What needs to be done » Set the data down again so that every line matches exactly.

Pixel coordinate grounding data

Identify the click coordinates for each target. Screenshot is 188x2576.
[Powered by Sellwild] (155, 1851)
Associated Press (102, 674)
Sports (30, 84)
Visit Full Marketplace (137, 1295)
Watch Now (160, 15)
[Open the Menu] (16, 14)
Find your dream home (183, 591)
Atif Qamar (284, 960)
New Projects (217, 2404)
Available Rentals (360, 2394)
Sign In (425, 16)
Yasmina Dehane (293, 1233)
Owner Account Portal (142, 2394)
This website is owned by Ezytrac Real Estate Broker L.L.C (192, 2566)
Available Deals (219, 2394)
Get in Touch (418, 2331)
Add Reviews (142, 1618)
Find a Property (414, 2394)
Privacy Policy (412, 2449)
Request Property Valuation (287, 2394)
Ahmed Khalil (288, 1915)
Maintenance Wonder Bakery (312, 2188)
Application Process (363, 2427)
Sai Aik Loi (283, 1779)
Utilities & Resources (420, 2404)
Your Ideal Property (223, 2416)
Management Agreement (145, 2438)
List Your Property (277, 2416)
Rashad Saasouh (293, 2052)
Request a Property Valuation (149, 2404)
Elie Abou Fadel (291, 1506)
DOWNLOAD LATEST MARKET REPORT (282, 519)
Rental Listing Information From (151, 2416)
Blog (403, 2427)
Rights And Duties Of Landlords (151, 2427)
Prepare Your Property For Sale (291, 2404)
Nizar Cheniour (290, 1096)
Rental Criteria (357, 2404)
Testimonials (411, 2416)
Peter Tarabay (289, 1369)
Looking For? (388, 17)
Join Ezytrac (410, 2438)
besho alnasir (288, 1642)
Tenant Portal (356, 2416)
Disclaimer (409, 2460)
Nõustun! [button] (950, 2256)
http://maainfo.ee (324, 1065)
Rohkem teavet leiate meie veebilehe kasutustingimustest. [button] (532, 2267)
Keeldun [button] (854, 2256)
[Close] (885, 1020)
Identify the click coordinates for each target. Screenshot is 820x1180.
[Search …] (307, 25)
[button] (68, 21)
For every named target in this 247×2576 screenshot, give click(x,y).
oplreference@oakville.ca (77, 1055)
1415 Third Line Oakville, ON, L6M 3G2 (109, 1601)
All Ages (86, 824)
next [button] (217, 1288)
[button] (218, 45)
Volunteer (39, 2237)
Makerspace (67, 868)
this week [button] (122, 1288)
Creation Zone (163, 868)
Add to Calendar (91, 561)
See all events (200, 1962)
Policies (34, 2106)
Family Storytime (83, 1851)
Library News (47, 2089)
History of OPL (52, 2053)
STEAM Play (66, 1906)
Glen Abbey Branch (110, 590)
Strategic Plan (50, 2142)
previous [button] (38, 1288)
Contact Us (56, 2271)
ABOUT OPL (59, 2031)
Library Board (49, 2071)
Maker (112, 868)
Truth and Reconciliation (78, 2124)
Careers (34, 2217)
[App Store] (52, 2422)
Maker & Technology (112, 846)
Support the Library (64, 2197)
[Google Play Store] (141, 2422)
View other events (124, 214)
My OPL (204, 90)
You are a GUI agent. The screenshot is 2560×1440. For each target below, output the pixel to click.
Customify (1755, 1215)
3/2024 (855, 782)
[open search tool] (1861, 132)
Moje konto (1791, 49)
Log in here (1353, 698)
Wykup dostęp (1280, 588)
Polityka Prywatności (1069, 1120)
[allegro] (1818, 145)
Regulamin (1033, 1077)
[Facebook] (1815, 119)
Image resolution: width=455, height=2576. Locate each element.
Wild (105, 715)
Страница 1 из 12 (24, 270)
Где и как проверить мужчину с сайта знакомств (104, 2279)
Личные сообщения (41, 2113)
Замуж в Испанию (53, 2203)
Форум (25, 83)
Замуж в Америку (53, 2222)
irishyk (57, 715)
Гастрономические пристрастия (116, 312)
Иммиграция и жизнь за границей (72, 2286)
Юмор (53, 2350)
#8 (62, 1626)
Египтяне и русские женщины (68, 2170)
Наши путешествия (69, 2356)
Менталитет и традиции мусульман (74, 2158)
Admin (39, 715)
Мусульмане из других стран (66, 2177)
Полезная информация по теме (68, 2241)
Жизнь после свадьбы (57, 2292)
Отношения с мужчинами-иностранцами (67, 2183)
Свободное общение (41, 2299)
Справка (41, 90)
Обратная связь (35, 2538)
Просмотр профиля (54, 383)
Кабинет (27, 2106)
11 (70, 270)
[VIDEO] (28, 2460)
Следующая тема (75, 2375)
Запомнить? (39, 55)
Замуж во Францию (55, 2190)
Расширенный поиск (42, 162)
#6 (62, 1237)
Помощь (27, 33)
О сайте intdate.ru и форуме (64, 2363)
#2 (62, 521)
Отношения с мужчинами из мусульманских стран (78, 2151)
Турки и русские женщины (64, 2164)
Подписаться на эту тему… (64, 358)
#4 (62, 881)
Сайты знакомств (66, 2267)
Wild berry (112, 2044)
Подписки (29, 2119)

Task output »
Identify the click coordinates for each target. Screenshot is 188x2576.
[Powered by Sellwild] (155, 1851)
Associated Press (102, 674)
Sports (30, 84)
Visit Full Marketplace (137, 1295)
Watch Now (160, 15)
[Open the Menu] (16, 14)
Find your dream home (183, 591)
Atif Qamar (284, 960)
New Projects (217, 2404)
Available Rentals (360, 2394)
Sign In (425, 16)
Yasmina Dehane (293, 1233)
Owner Account Portal (142, 2394)
This website is owned by Ezytrac Real Estate Broker L.L.C (192, 2566)
Available Deals (219, 2394)
Get in Touch (418, 2331)
Add Reviews (142, 1618)
Find a Property (414, 2394)
Privacy Policy (412, 2449)
Request Property Valuation (287, 2394)
Ahmed Khalil (288, 1915)
Maintenance Wonder Bakery (312, 2188)
Application Process (363, 2427)
Sai Aik Loi (283, 1779)
Utilities & Resources (420, 2404)
Your Ideal Property (223, 2416)
Management Agreement (145, 2438)
List Your Property (277, 2416)
Rashad Saasouh (293, 2052)
Request a Property Valuation (149, 2404)
Elie Abou Fadel (291, 1506)
DOWNLOAD LATEST MARKET REPORT (282, 519)
Rental Listing Information From (151, 2416)
Blog (403, 2427)
Rights And Duties Of Landlords (151, 2427)
Prepare Your Property For Sale (291, 2404)
Nizar Cheniour (290, 1096)
Rental Criteria (357, 2404)
Testimonials (411, 2416)
Peter Tarabay (289, 1369)
Looking For? (388, 17)
Join Ezytrac (410, 2438)
besho alnasir (288, 1642)
Tenant Portal (356, 2416)
Disclaimer (409, 2460)
Nõustun! [button] (950, 2256)
http://maainfo.ee (324, 1065)
Rohkem teavet leiate meie veebilehe kasutustingimustest. [button] (532, 2267)
Keeldun [button] (854, 2256)
[Close] (885, 1020)
Identify the click coordinates for each target. Screenshot is 820x1180.
[Search …] (307, 25)
[button] (68, 21)
For every named target in this 247×2576 screenshot, give click(x,y).
oplreference@oakville.ca (77, 1055)
1415 Third Line Oakville, ON, L6M 3G2 (109, 1601)
All Ages (86, 824)
next [button] (217, 1288)
[button] (218, 45)
Volunteer (39, 2237)
Makerspace (67, 868)
this week [button] (122, 1288)
Creation Zone (163, 868)
Add to Calendar (91, 561)
See all events (200, 1962)
Policies (34, 2106)
Family Storytime (83, 1851)
Library News (47, 2089)
History of OPL (52, 2053)
STEAM Play (66, 1906)
Glen Abbey Branch (110, 590)
Strategic Plan (50, 2142)
previous [button] (38, 1288)
Contact Us (56, 2271)
ABOUT OPL (59, 2031)
Library Board (49, 2071)
Maker (112, 868)
Truth and Reconciliation (78, 2124)
Careers (34, 2217)
[App Store] (52, 2422)
Maker & Technology (112, 846)
Support the Library (64, 2197)
[Google Play Store] (141, 2422)
View other events (124, 214)
My OPL (204, 90)
You are a GUI agent. The screenshot is 2560×1440. For each target below, output the pixel to click.
Customify (1755, 1215)
3/2024 (855, 782)
[open search tool] (1861, 132)
Moje konto (1791, 49)
Log in here (1353, 698)
Wykup dostęp (1280, 588)
Polityka Prywatności (1069, 1120)
[allegro] (1818, 145)
Regulamin (1033, 1077)
[Facebook] (1815, 119)
Image resolution: width=455, height=2576. Locate each element.
Wild (105, 715)
Страница 1 из 12 (24, 270)
Где и как проверить мужчину с сайта знакомств (104, 2279)
Личные сообщения (41, 2113)
Замуж в Испанию (53, 2203)
Форум (25, 83)
Замуж в Америку (53, 2222)
irishyk (57, 715)
Гастрономические пристрастия (116, 312)
Иммиграция и жизнь за границей (72, 2286)
Юмор (53, 2350)
#8 (62, 1626)
Египтяне и русские женщины (68, 2170)
Наши путешествия (69, 2356)
Менталитет и традиции мусульман (74, 2158)
Admin (39, 715)
Мусульмане из других стран (66, 2177)
Полезная информация по теме (68, 2241)
Жизнь после свадьбы (57, 2292)
Отношения с мужчинами-иностранцами (67, 2183)
Свободное общение (41, 2299)
Справка (41, 90)
Обратная связь (35, 2538)
Просмотр профиля (54, 383)
Кабинет (27, 2106)
11 (70, 270)
[VIDEO] (28, 2460)
Следующая тема (75, 2375)
Запомнить? (39, 55)
Замуж во Францию (55, 2190)
Расширенный поиск (42, 162)
#6 (62, 1237)
Помощь (27, 33)
О сайте intdate.ru и форуме (64, 2363)
#2 (62, 521)
Отношения с мужчинами из мусульманских стран (78, 2151)
Турки и русские женщины (64, 2164)
Подписаться на эту тему… (64, 358)
#4 (62, 881)
Сайты знакомств (66, 2267)
Wild berry (112, 2044)
Подписки (29, 2119)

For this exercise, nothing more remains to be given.